** start DATA SECTION **

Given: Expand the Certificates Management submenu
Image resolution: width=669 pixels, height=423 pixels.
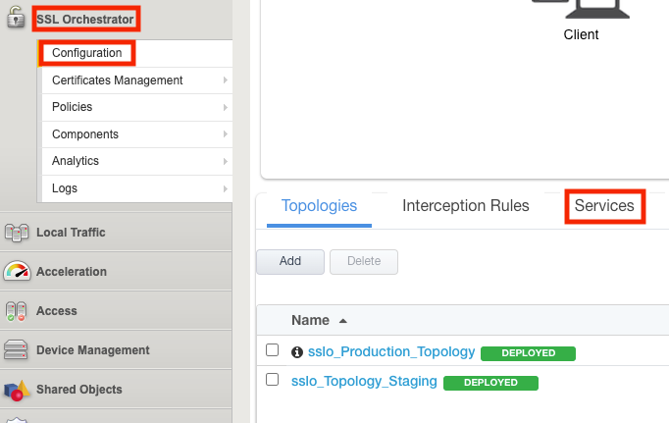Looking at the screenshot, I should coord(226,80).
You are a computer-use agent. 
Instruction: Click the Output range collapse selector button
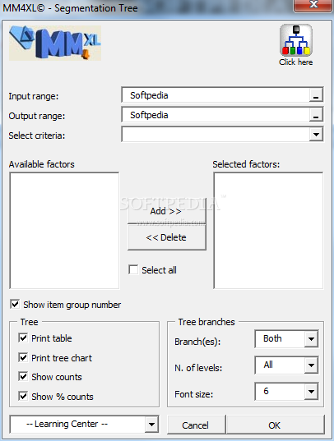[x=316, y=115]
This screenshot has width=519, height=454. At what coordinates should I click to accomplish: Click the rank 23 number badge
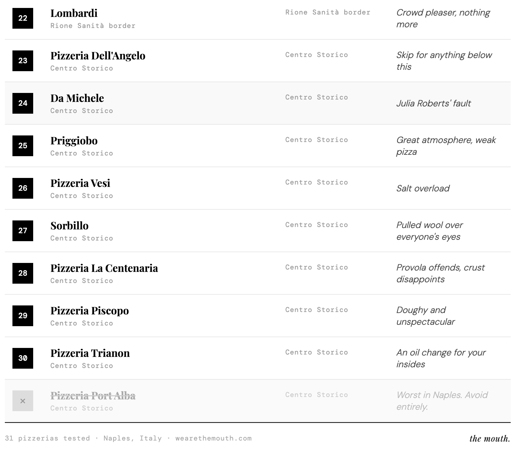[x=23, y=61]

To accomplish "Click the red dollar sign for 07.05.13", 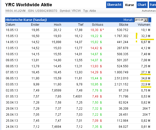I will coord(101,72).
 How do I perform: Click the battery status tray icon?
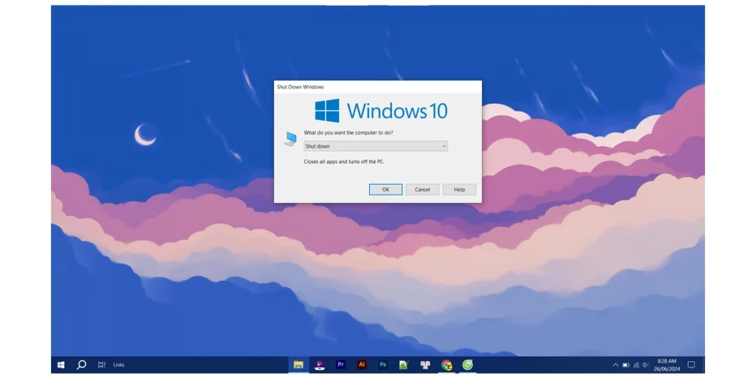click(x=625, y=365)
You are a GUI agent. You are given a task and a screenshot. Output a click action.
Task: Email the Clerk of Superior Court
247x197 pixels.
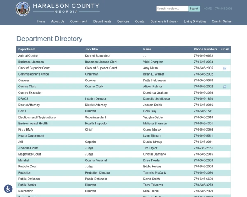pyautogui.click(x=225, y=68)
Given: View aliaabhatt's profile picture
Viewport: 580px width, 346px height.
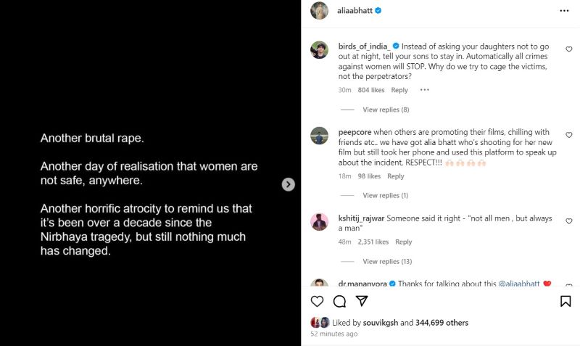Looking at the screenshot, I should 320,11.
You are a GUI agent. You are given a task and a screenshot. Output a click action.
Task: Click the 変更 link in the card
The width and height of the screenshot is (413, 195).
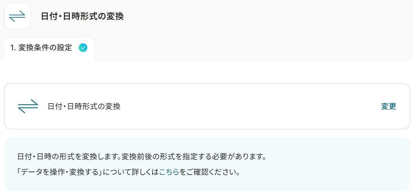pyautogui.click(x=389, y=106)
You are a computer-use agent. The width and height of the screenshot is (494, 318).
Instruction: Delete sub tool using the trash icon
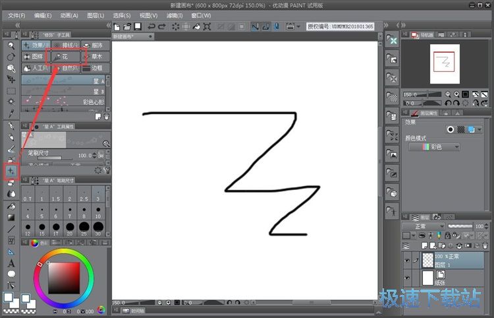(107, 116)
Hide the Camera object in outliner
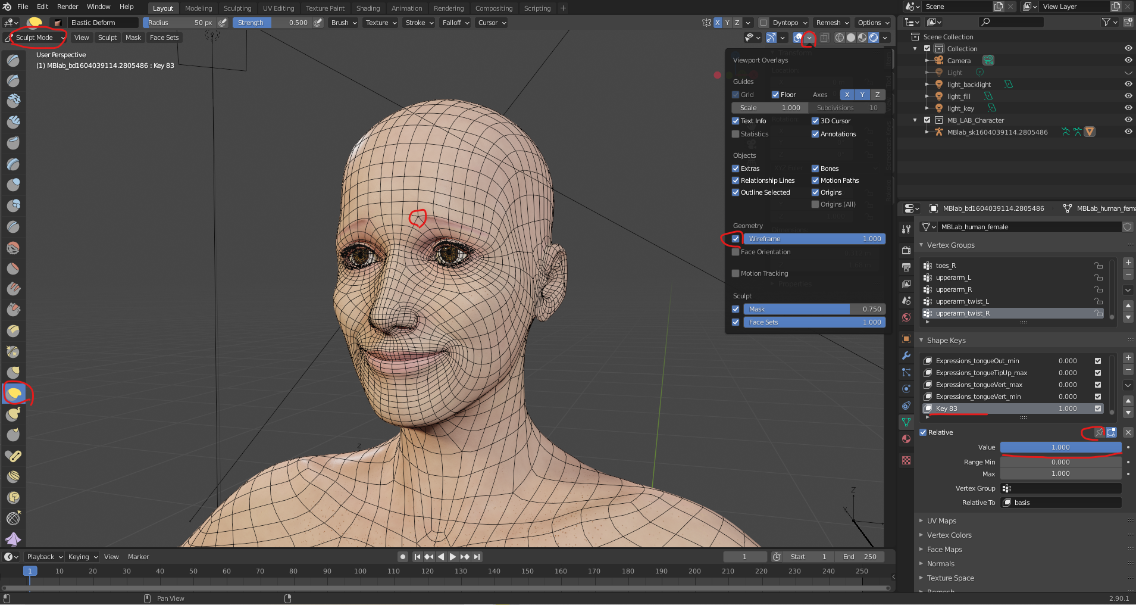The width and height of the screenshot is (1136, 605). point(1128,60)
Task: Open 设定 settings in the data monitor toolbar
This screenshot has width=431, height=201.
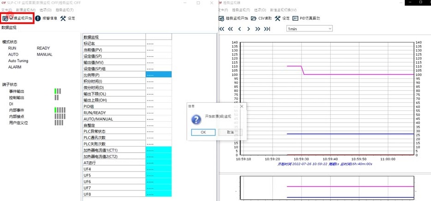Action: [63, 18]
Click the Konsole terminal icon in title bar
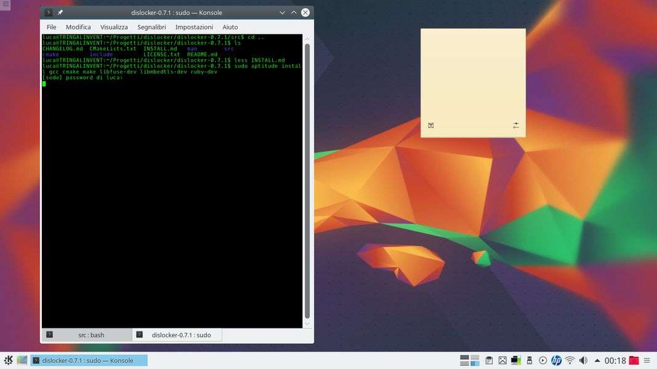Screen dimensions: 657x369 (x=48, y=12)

** end DATA SECTION **

● AIM OF THE EXERCISE:
Edit the rows starting at the line that contains "Task: Open 设定" and ending at the end of the rows, replacing "data monitor" with "network monitor" and keeping everything else the same. Leave the pictures out of your answer.

● ANSWER TO THIS PROBLEM:
Task: Open 设定 settings in the network monitor toolbar
This screenshot has width=431, height=201.
Action: [63, 18]
Click the Konsole terminal icon in title bar
Screen dimensions: 657x369 (x=48, y=12)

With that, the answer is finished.